Mudanças Estruturais no Crea-MG
A infraestrutura de tecnologia da informação (TI) no setor público brasileiro, ao longo dos anos, caracterizou-se por aquisições fragmentadas e contratos desconectados, criando um cenário complexo e difícil de gerenciar. No Conselho Regional de Engenharia e Agronomia de Minas Gerais (Crea-MG), essa situação tornou-se um obstáculo significativo para a eficiência operacional e a evolução dos serviços digitais oferecidos.
Recentemente, a autarquia decidiu dar um passo decisivo ao substituir seu ambiente legado, que operava em silos tecnológicos, por uma arquitetura hiperconvergente (HCI). Essa mudança, realizada em parceria com a Lenovo, Nutanix e a integradora Altasnet, marca uma nova era de maturidade tecnológica para o Crea-MG.
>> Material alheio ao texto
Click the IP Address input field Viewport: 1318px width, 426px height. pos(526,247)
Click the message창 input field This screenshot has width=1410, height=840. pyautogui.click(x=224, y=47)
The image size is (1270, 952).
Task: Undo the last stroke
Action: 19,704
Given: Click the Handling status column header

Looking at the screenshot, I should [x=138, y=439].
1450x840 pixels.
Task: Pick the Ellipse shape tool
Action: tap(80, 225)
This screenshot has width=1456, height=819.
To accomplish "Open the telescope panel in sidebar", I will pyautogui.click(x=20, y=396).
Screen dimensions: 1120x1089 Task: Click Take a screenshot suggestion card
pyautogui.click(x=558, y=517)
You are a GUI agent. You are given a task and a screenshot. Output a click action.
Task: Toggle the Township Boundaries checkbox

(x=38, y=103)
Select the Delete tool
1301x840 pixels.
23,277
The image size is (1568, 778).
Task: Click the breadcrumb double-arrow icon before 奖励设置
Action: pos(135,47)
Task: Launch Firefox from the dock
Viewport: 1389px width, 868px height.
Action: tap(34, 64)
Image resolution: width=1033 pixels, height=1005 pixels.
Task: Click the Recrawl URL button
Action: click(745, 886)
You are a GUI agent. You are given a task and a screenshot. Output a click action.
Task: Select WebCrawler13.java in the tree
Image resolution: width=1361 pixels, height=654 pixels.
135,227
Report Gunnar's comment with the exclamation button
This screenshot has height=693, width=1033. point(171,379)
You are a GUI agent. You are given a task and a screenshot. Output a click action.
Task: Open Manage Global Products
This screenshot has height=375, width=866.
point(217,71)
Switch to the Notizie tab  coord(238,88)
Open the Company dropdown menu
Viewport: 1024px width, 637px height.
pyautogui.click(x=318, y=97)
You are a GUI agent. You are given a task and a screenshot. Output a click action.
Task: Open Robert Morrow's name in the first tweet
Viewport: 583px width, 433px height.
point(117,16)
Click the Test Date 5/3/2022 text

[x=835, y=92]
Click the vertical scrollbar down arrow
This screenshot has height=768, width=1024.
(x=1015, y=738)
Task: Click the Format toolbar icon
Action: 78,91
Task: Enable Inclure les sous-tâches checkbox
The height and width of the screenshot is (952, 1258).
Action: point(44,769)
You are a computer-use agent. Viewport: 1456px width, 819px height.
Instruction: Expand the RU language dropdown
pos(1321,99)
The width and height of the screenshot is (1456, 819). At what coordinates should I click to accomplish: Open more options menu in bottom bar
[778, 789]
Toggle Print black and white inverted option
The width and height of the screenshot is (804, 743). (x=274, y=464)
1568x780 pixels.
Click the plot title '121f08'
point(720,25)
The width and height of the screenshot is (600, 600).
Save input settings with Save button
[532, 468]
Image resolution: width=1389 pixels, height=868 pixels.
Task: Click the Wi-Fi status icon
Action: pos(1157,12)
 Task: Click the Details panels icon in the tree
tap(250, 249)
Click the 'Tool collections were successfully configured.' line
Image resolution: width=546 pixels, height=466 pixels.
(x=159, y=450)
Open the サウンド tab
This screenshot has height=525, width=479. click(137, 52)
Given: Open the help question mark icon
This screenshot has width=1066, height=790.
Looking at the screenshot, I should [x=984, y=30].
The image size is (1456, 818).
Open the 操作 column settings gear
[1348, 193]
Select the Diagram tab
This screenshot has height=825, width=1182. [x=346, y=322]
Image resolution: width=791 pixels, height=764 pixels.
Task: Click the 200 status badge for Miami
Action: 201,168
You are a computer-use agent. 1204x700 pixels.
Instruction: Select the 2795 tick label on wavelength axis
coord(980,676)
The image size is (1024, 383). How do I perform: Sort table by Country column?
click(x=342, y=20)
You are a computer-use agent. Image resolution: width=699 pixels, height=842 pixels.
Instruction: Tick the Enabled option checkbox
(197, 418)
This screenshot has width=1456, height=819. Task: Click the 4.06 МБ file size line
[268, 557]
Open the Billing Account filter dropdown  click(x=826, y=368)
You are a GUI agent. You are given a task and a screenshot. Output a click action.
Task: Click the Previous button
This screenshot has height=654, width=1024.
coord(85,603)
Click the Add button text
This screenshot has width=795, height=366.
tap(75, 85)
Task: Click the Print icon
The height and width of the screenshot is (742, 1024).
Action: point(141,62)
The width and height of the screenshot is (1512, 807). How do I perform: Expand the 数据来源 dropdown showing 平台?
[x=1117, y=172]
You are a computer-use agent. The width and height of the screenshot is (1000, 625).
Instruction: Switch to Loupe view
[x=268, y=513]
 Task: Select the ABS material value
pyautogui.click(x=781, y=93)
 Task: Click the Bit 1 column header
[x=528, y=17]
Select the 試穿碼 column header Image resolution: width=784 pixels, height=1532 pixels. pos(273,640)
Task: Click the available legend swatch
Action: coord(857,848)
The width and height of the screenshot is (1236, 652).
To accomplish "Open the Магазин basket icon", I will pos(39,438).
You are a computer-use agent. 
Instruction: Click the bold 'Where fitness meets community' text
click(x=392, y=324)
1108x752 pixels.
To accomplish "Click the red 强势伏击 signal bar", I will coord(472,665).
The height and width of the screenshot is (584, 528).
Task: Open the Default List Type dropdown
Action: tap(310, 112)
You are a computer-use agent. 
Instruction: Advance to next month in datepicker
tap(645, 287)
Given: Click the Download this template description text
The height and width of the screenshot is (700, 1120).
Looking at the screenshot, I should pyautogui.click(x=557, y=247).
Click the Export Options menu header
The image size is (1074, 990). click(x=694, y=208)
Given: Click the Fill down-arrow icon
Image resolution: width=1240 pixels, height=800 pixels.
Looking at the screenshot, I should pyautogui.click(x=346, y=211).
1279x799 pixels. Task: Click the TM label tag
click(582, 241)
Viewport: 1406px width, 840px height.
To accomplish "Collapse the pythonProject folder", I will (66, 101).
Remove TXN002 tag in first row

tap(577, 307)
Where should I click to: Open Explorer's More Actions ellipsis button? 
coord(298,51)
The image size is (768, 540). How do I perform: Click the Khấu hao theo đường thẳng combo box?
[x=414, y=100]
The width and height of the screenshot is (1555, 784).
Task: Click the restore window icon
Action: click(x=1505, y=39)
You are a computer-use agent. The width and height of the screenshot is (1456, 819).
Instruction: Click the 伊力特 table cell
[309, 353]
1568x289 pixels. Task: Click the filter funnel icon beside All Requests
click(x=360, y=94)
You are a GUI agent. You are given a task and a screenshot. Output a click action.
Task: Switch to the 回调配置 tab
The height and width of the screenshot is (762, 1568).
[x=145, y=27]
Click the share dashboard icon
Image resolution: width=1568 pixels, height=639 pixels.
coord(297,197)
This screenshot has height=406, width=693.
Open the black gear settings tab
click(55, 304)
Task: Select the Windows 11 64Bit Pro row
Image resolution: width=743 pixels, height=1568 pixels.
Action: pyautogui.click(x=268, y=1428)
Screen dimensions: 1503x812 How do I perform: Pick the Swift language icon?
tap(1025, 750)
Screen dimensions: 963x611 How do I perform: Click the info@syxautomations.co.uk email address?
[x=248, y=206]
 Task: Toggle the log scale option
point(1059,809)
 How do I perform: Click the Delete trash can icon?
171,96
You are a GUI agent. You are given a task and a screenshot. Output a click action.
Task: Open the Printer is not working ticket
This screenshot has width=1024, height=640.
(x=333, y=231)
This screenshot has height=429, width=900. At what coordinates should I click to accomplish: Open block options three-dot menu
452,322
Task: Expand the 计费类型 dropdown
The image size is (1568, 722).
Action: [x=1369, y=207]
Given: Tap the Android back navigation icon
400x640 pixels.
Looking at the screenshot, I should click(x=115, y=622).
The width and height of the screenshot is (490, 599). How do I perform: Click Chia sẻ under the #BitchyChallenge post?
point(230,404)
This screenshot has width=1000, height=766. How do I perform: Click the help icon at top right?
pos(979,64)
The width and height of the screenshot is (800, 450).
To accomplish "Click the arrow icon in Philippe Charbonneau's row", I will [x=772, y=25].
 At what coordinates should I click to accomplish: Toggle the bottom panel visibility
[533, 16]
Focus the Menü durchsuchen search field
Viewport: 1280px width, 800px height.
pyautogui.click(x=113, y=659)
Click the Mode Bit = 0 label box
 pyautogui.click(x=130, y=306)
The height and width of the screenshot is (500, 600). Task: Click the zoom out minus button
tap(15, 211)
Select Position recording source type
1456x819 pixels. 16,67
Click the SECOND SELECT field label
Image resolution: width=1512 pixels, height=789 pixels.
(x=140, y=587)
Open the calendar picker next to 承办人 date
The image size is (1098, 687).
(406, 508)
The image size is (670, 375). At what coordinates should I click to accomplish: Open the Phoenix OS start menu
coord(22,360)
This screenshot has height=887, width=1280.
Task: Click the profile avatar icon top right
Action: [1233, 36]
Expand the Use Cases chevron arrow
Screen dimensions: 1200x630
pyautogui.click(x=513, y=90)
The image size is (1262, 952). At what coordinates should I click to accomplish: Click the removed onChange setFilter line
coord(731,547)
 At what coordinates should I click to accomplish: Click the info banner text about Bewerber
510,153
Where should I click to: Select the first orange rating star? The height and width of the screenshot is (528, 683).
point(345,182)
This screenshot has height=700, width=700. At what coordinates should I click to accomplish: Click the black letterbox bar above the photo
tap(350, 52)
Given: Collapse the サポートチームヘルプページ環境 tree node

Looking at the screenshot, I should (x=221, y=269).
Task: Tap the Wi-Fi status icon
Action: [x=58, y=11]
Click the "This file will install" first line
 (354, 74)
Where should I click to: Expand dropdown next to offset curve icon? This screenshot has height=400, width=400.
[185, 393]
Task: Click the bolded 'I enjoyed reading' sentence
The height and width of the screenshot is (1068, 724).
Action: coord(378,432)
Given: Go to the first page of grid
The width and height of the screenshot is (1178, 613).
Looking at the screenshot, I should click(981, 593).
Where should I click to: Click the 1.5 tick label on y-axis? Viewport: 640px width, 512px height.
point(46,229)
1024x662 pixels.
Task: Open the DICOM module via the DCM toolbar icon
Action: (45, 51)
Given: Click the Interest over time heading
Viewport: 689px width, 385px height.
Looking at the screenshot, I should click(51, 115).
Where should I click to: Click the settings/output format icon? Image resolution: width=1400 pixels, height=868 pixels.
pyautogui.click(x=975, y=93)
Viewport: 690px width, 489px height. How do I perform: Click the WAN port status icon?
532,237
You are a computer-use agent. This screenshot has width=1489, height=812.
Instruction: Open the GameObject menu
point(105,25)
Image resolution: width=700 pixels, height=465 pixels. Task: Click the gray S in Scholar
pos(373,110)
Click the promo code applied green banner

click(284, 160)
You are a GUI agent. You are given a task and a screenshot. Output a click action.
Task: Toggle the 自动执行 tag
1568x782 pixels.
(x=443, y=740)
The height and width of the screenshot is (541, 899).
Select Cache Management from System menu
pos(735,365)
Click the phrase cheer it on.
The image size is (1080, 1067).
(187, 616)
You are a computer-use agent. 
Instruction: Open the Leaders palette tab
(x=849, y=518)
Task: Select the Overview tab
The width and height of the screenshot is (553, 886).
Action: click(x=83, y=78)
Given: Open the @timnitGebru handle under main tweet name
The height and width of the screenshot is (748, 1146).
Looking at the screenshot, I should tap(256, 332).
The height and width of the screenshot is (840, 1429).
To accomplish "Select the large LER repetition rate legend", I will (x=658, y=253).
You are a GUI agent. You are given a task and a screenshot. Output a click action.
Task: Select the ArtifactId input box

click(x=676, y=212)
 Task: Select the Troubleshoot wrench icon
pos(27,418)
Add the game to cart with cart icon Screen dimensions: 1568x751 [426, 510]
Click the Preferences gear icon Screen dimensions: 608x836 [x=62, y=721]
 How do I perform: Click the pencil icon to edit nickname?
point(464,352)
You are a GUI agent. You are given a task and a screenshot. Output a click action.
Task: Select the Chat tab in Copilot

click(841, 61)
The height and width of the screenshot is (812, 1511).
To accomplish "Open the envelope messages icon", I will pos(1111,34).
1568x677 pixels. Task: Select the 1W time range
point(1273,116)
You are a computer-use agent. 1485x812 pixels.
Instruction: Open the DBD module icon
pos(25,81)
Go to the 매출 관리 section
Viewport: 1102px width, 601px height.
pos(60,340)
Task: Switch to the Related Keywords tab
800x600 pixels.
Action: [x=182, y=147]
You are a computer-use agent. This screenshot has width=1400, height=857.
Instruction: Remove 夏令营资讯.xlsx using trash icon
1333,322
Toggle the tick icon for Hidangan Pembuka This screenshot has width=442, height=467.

Desafios de um Ambiente Legado
Antes da modernização, o Crea-MG lidava com uma infraestrutura tradicional, composta por servidores, storage, redes e softwares adquiridos separadamente. Cada componente tinha seu próprio ciclo de atualização e contrato, resultando em uma gestão operacional trabalhosa e baixa visibilidade sobre o uso dos recursos. Matheus Bello, diretor da Lenovo ISG para o setor público, explica: “Era recorrente que a equipe de TI passasse meses elaborando uma licitação para servidores, e quando terminava, já tinha que iniciar outro processo para o armazenamento, perpetuando um ciclo de renovação ineficiente”.
A situação piorou ainda mais quando a autarquia perdeu licenças permanentes de virtualização, afetando a disponibilidade dos sistemas e evidenciando a necessidade urgente de uma nova arquitetura.
Opção pela Hiperconvergência
Após uma análise técnica detalhada, o Crea-MG decidiu implementar uma solução de infraestrutura hiperconvergente, utilizando a linha Lenovo ThinkAgile HX Series em conjunto com o Nutanix Cloud Infrastructure Pro. Esse modelo integra todos os componentes essenciais da infraestrutura em nós que podem ser gerenciados a partir de uma única interface.
Com essa nova abordagem, a complexidade operacional foi substancialmente reduzida, garantindo previsibilidade na capacidade e permitindo uma escalabilidade modular. Agora, a adição de novos nós é feita conforme a necessidade, simplificando o crescimento da infraestrutura.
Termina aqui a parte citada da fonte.